Louis-Claude de Saint-Martin fracasó, al parecer, como fundador y en realidad
la escuela de los Martinistas debió llamarse Martinesistas para distinguirla de
los discípulos de Louis-Claude de Saint-Martin.
No era una obra externa su
verdadera misión, sino la ya mencionada de director de almas, a punto tal que de
sus escritos y correspondencia íntima se deduce claramente que aparte de su labor
de propio perfeccionamiento, era su labor de misionero de la Gran Obra que le estaba
encomendada.

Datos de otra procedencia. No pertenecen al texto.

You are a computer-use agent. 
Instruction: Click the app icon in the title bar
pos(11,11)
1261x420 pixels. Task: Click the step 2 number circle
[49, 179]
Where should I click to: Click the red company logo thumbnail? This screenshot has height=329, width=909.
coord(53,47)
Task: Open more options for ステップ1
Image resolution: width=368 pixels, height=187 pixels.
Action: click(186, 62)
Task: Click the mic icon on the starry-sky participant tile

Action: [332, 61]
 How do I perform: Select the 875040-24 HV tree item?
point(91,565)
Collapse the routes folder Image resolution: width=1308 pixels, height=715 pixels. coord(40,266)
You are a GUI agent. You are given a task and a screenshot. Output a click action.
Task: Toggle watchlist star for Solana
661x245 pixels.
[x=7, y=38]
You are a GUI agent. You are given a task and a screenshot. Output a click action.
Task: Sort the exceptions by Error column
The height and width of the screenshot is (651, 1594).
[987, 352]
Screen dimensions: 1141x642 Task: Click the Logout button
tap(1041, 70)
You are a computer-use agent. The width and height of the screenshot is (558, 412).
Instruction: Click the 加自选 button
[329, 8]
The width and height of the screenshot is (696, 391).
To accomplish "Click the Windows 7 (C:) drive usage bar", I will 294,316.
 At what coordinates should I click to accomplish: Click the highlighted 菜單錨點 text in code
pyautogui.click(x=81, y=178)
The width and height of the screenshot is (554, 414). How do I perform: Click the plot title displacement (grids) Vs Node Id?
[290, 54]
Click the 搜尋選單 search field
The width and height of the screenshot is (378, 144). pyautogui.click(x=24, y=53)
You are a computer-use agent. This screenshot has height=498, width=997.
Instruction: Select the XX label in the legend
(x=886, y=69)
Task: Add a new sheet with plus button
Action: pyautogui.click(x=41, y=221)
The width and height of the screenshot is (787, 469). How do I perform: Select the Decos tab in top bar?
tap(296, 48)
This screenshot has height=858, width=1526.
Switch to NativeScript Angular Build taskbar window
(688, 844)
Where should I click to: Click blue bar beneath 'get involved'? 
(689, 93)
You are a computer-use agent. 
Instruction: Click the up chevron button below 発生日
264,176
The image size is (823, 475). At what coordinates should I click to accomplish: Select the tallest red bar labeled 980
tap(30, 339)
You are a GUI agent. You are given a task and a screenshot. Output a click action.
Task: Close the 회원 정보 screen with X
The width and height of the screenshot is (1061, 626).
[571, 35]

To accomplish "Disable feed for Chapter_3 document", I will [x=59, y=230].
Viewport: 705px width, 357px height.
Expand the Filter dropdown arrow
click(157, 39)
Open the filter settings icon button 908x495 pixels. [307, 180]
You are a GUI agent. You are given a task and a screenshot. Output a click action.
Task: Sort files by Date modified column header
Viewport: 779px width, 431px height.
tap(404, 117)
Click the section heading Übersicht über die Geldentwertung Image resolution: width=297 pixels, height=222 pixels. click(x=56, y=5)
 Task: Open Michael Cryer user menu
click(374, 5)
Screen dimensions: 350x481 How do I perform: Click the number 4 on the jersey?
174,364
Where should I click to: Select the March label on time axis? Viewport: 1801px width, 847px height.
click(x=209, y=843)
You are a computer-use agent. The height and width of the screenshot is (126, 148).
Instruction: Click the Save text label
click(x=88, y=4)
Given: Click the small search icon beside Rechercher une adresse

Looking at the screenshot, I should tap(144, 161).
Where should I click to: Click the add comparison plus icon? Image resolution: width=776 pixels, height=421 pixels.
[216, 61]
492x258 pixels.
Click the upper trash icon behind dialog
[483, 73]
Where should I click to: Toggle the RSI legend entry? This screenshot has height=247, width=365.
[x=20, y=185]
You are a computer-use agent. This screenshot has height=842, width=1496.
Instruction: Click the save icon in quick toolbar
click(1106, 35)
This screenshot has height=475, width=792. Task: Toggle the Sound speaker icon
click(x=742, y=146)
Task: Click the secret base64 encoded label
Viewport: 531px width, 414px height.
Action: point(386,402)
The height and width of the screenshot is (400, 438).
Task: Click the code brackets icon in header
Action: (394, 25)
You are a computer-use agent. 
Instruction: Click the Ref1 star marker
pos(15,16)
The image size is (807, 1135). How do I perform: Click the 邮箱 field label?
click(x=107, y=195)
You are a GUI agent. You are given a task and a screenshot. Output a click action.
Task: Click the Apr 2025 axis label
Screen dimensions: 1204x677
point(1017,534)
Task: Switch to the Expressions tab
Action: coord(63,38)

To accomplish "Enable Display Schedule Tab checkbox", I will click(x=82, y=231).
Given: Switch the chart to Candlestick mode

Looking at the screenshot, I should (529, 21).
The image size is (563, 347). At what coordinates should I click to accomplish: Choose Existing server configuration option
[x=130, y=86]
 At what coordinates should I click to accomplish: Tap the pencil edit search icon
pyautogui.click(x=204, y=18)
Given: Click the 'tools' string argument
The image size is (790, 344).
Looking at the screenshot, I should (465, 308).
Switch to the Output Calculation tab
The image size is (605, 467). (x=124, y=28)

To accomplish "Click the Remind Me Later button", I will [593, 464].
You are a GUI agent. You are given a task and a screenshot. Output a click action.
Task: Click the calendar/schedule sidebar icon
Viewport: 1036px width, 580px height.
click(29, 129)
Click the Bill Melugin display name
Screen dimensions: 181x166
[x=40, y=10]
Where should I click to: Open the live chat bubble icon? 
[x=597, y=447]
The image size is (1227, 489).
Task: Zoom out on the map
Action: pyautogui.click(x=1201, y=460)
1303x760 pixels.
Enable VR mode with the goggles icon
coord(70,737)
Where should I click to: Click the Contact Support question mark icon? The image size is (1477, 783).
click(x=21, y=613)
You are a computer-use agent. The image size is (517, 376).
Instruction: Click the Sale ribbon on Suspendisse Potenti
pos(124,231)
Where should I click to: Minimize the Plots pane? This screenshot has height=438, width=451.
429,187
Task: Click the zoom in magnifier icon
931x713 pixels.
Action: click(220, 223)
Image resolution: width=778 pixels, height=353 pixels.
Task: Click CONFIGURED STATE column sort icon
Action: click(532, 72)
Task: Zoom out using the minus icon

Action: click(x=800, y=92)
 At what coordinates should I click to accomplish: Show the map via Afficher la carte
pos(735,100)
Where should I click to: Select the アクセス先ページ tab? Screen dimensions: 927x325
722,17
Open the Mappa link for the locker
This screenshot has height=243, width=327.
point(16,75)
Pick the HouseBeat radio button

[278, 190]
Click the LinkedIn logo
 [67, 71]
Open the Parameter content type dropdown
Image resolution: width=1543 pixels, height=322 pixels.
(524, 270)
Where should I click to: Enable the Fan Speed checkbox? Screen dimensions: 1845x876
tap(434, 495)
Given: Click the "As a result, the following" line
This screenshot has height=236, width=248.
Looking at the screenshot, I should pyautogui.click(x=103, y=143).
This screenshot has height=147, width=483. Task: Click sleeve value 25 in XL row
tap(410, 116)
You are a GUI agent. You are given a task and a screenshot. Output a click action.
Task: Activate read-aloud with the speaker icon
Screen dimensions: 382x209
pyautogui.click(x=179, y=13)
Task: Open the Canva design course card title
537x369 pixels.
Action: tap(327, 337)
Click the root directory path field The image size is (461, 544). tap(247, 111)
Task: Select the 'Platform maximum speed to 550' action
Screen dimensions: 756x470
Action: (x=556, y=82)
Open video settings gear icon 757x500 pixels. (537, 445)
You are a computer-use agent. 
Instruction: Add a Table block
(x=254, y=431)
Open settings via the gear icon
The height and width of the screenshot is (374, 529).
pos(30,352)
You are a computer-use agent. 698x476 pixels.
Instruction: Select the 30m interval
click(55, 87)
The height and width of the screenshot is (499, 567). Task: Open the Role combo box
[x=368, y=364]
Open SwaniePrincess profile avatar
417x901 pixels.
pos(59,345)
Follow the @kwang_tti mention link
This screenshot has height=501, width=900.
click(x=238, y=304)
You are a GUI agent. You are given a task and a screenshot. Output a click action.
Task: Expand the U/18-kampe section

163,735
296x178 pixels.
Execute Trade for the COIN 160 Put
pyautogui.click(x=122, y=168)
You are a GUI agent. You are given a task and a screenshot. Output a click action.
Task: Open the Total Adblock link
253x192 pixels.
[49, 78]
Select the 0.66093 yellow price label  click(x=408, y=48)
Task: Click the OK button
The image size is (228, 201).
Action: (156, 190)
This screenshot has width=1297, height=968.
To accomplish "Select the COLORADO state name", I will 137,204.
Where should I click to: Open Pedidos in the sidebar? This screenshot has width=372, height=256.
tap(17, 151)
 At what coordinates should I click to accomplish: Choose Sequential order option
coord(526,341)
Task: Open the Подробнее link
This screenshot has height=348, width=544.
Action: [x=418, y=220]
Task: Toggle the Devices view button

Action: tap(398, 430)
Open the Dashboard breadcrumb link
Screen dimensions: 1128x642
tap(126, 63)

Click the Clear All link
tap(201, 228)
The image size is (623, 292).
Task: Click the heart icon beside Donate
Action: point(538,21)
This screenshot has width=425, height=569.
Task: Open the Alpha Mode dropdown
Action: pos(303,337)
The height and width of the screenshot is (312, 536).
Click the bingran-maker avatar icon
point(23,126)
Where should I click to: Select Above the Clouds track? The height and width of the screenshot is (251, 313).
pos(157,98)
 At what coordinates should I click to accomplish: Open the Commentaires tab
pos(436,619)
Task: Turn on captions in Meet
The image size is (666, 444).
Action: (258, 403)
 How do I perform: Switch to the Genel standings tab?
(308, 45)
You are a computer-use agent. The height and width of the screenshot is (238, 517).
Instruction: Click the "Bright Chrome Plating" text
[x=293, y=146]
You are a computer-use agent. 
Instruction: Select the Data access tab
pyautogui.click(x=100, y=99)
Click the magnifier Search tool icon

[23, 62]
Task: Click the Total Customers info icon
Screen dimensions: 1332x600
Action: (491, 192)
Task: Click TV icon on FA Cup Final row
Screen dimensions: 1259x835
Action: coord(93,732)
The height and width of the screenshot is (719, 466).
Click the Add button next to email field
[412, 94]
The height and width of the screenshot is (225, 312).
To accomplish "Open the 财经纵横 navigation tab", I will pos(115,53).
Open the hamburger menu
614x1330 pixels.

Y a ella se dedicó lleno de ardor, rico en fuertes convicciones, gozando
con prudencia de una juventud bien gobernada, empujado por el éxito y muy bien recibido
aún donde no lograba su objetivo o sea la dirección del alma, siendo su propaganda
activísima en el gran mundo.
Tenía contacto con innumerables personas en
muchas localidades de Francia y en todas ellas existían grupos que efectuaban experimentos
psíquicos y de mediumnidad. No era éste el fuerte de Louis-Claude de Saint-Martin
y aunque reconocía la realidad de ciertos resultados, prefería su papel de enseñante,
que le daba muchas satisfacciones y en algunos casos admirables resultados.
Buscaba sus discípulos entre las personalidades más destacadas en la época,
ya fueran hombres de ciencia como el astrónomo Lalande que no lo comprendió, o el
Cardenal de Richelieu con quién mantuvo varias entrevistas, pero al que por fin
debió abandonar debido a su edad y sordera.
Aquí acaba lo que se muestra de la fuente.